I’ve been thinking about the Medicaid debate. Medicaid dollars aren’t flowing into the hands of poor people. Rather, Medicaid dollars flow into the hands of providers, who use this money to compensate health workers and to make capital investments, etc. The Medicaid debate has been framed as those who want to cut the Medicaid budget vs. poor people. But one can also characterize the debate as those who want to cut the Medicaid budget vs. medical providers, for whom what the rest of us characterize as “the misalignment of incentives” is an economic boon.

A sobering fact about our democracy is that poor voters are less politically engaged than middle-class and rich voters. Many critics of Medicaid cuts see themselves as champions of voiceless poor voters, who find themselves badly overmatched in public debates.

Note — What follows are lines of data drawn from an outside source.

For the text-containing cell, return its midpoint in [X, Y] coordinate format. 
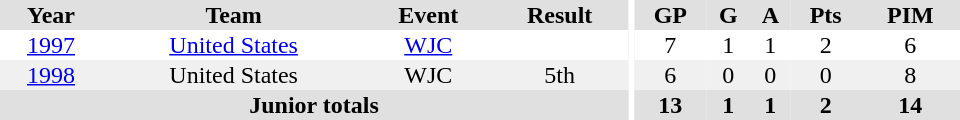
Year [51, 15]
8 [910, 75]
Junior totals [314, 105]
5th [560, 75]
PIM [910, 15]
Pts [826, 15]
Result [560, 15]
G [728, 15]
Event [428, 15]
Team [234, 15]
A [770, 15]
13 [670, 105]
GP [670, 15]
1997 [51, 45]
1998 [51, 75]
14 [910, 105]
7 [670, 45]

Yet the opponents of Medicaid cuts are also championing the interests of incumbent providers, who have deep pockets and a strong interest in characterizing these debates in moralistic rather than technocratic (e.g., are state governments really getting the most of out Medicaid managed care organizations? should state governments embrace a more centralized model for delivering health services to the poor?) terms.

Though I favor block-granting Medicaid and reducing federal Medicaid expenditures, I’m of the view that the Medicaid proposal in Chairman Ryan’s budget will be difficult if not impossible to sustain. But we should be wary of those who tell us that proposals to cut Medicaid represent attacks on poor children while leaving providers out of the picture. I say this in recognition of the fact that Medicaid offers meager reimbursement rates. Medicaid’s hybrid structure has greatly impaired the ability of state policymakers to devise more cost-effective approaches, and reforming this structure and imposing a modicum of spending discipline on the program is an important first step.